Whether you're purchasing electrical equipment on eBay or through a surplus dealer's Web site, remember to always ask a lot of questions before bidding on an item and inspect the merchandise carefully upon arrival. Taking a few extra minutes to research a company and its products can save you hours of frustration, mounds of paperwork, and the expense of litigation in the long run.

eBay Basics

How to register

  1. Visit eBay.com and click on the button, “Register Now.”

  2. Enter your contact information and create a user name and password.

  3. Accept the user agreement.

  4. Check your e-mail. eBay will send you a link that you can use to complete your registration. You can then return to the eBay home page and start bidding.

Bidding on an item

To place a bid on an auction, follow these steps:

  1. Search for an item by typing keywords into eBay's search engine.

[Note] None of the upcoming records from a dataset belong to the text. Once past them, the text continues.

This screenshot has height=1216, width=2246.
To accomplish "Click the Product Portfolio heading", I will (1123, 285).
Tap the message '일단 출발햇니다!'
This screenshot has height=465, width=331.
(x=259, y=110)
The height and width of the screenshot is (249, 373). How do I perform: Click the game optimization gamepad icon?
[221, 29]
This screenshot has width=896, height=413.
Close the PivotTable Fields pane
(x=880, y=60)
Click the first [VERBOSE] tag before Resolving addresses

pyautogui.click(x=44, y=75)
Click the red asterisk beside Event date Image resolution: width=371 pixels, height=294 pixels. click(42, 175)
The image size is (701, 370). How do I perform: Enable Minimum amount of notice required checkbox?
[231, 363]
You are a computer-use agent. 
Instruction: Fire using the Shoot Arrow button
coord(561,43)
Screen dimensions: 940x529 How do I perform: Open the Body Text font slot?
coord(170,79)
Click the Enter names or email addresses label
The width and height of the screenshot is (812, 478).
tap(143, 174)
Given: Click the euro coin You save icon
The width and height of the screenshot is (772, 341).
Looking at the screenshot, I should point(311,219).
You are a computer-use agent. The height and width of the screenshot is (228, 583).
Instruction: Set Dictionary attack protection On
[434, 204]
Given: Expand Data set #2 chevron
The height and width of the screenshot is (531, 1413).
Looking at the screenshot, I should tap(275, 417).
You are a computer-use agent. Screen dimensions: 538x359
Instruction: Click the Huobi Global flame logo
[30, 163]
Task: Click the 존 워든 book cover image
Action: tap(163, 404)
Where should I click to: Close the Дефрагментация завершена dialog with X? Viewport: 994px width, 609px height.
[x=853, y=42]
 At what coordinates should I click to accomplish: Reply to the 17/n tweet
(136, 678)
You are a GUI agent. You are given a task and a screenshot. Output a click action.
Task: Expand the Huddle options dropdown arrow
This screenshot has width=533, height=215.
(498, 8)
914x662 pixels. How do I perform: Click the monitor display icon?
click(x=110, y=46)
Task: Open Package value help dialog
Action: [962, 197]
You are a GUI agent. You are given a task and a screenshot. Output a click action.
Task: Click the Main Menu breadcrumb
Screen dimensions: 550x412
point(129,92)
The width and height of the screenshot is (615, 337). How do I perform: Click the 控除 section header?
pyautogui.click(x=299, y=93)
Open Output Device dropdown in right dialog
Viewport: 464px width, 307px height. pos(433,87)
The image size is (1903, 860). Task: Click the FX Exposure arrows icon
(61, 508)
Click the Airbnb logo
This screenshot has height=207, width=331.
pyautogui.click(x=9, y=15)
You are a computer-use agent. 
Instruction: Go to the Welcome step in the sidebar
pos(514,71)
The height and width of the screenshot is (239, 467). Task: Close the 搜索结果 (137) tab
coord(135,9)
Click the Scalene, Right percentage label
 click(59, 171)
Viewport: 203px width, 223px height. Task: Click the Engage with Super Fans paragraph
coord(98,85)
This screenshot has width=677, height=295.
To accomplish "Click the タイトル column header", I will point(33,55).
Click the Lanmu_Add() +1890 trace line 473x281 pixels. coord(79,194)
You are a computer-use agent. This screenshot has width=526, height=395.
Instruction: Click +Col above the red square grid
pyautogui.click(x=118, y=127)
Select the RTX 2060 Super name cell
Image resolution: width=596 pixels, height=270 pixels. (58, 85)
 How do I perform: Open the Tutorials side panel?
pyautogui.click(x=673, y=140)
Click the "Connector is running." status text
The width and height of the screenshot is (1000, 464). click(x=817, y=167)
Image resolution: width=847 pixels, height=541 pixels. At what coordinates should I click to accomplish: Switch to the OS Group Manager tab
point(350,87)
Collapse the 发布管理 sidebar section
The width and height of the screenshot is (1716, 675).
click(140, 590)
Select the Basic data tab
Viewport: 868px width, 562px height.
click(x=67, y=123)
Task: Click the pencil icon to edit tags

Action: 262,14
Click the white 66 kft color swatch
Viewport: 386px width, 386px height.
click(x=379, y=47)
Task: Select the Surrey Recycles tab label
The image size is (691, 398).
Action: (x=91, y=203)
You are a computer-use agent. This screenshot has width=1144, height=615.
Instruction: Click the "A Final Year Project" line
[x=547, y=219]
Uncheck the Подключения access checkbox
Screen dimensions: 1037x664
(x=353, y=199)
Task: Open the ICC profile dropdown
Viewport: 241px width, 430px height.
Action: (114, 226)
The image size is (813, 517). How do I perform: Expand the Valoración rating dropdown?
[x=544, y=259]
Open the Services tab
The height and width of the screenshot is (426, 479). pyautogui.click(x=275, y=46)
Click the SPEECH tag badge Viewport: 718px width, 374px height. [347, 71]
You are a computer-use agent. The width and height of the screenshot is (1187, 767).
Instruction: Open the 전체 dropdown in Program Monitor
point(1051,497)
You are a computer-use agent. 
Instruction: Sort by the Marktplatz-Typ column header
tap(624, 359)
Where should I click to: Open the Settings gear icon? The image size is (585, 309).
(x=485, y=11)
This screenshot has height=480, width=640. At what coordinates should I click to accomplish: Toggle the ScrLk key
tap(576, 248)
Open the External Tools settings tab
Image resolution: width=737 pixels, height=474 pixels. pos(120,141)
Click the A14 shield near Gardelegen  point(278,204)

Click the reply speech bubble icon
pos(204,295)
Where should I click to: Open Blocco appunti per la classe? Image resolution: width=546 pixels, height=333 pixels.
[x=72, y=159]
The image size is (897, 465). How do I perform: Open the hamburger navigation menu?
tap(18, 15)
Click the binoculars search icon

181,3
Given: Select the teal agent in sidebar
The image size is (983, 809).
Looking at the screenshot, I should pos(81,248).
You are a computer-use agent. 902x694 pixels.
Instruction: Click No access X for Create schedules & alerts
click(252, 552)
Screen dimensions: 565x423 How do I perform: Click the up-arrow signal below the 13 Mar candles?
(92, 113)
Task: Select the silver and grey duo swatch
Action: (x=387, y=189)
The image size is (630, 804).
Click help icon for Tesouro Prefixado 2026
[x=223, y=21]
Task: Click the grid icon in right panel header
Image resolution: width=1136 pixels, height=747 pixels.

  2. Select one item from the listing and preview the description.

  3. Enter your maximum bid in the bid box at the bottom of the page.

  4. Enter your user name and password and click the “place bid” button. eBay will then automatically bid incrementally on your behalf until it reaches your maximum bid. If you are outbid, eBay will notify you by e-mail so you have the opportunity to increase your bid before the end of the auction. If you're the winning bidder, you'll receive an e-mail alert informing you to contact the seller with your shipping address. For faster shipping, you can sign up for PayPal, an online payment service.

eBay's safe trading tips

Contractors can learn about a seller's reputation before placing a bid. Each eBay seller has an online feedback profile, which includes comments from previous buyers and a numerical rating. Sellers receive:

+1 point for each positive comment
0 points for each neutral comment
-1 point for each negative comment

If the seller has a high number after their user ID, it means they've earned lots of positive feedback. If that number is extremely low, they either don't have much experience selling on eBay, or they've received negative feedback. In that case, be careful and ask a lot of questions before placing a bid.